На пятом курсе Евгений женился на Кате, он любил ее до сих пор и не жалел ни о чем. Перед свадьбой Евгений порвал единственную фотографию сына. Ту самую, где большеротый Кирилл пускал пузыри.

Он выбрасывал обрывки в мусорное ведро и угрюмо думал — кого же предал на этот раз. Маленького сына, которого не знал? Ольгу, никогда ему не нужную? Катеньку, ведь она имела право знать правду?

Екатерине Васильевне и в страшном сне не могло присниться: двадцать пять лет подряд муж ежемесячно отправлял деньги матери своего старшего сына. Первые годы — почтовыми переводами в Пикалево. Потом — лично в руки, четырнадцать лет назад Ольга с сыном переехали в Петербург.

Заработки Евгения Наумовича росли, одновременно росли и его выплаты Ольге. Старшему сыну давно исполнилось восемнадцать, но Евгений Наумович по-прежнему приносил деньги, ведь Ольга так и не вышла замуж, выходит, он сломал ей жизнь.

Евгений Наумович платил алименты аккуратно, не пропуская ни одного месяца. Отправлял переводы, даже когда жена четыре года подряд не работала, находилась в отпуске по уходу за детьми, и им жилось достаточно трудно.

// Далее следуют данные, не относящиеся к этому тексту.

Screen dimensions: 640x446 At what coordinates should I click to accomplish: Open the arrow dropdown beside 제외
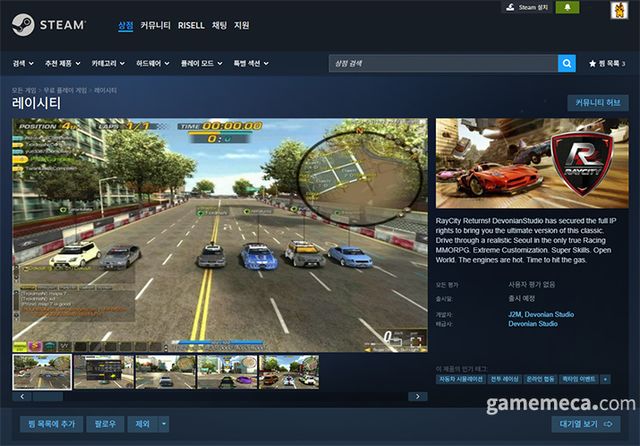point(164,424)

Он чувствовал себя виноватым!

И несправедливо наказанным.

Он даже не помнил, как это произошло!

Алименты от Колядина поступали регулярно, но Ольга все равно не считала этот источник доходов надежным. Хорошо знала: вот узнает законная жена о внебрачном сыне и запретит давать на Кирилла деньги. И будет права, не так уж Женя виноват в той давней истории…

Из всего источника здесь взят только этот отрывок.